The country’s largest sugar company Bajaj Hindusthan’s attempt to acquire its closest rival, Balrampur Chini Mills, for around Rs 2,400 crore has fallen through over differences on the payment schedule.
A person privy to the development said Bajaj Hindusthan proposed that the proceeds should go to Balrampur Chini Mills’ promoters once it receives the market regulator’s go-ahead for the mandatory 20% open offer for minority shareholders. But the Kolkata-based Saraogi family, promoters of Balrampur, wanted to get the proceeds immediately for its 36.5% stake.
Under the existing norms, a buyer can pay the full amount directly to the seller or put it in an escrow account. The seller, however, is not permitted to transfer its shares directly; it has to keep the shares in an escrow account, which can only be transferred after Sebi clears the mandatory 20% open offer. In order to fulfil the formalities of an open offer, the buyer has to keep at least one-fourth of the required money in an escrow account. The buyer also has the option of furnishing a bank guarantee equivalent to the required fund.

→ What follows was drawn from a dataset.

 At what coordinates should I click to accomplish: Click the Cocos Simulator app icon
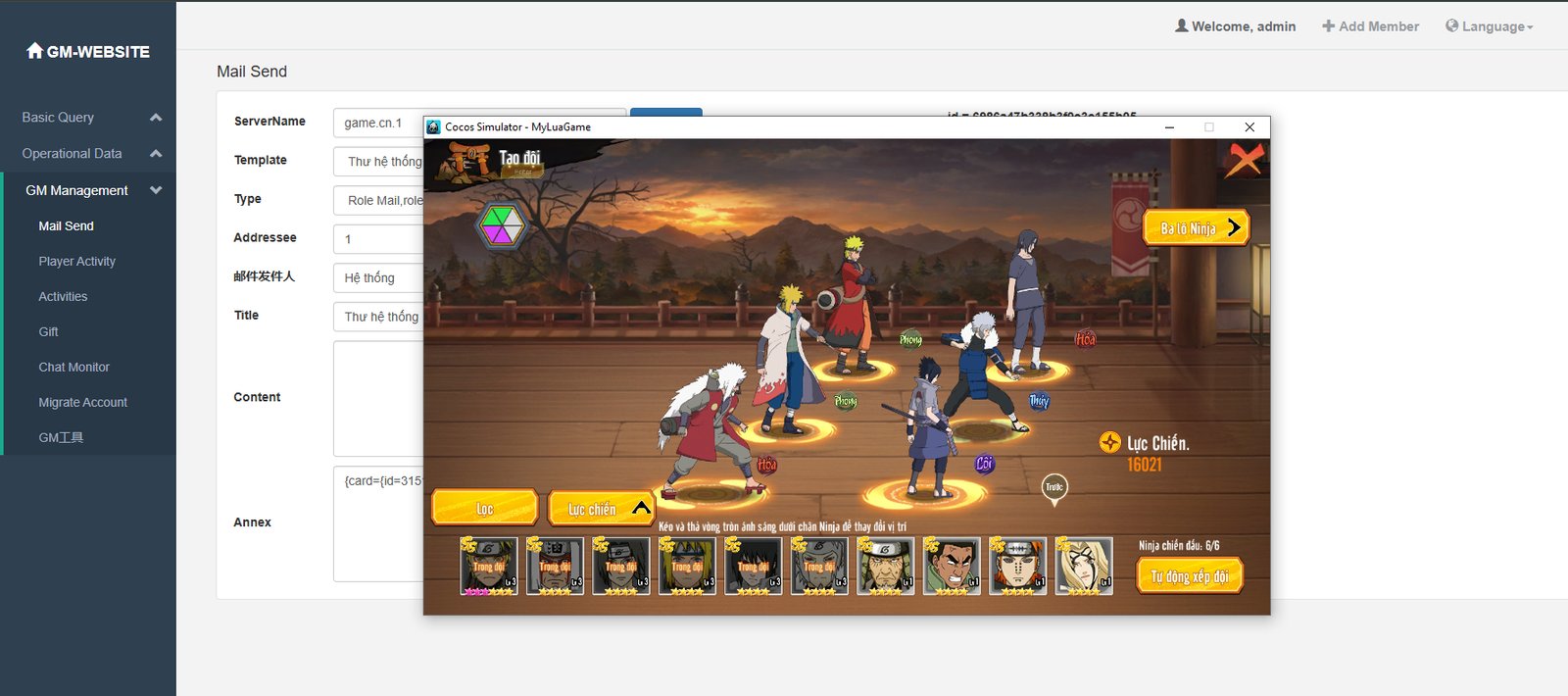pyautogui.click(x=434, y=127)
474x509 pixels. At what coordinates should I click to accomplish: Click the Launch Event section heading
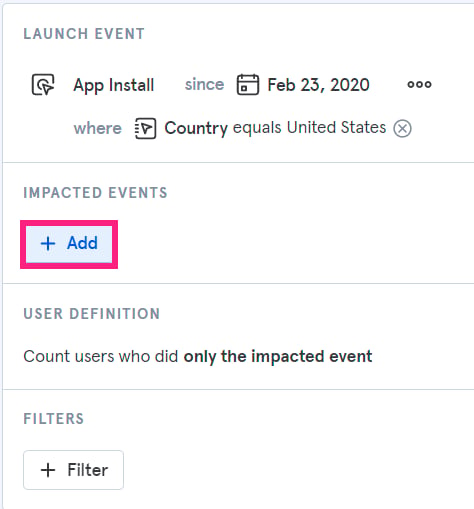(x=84, y=34)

In that case, it will have to put at least 1% of the open offer consideration in cash. The laws demand a buyer to launch a 20% offer once it buys 15% stake in a company.
The broad contours of the deal, which the parties discussed over the past six days, suggested that Bajaj Hindusthan would buy Saraogi family’s 36.5% stake for Rs 1,700 crore and would launch an open offer for Rs 700 crore. The deal was to be announced this week.
However, the discussions fell through on Monday evening at a meeting between Balrampur Chini Mills managing director Vivek Saraogi and Bajaj Hindusthan joint managing director Kushagra Bajaj, said the source quoted earlier.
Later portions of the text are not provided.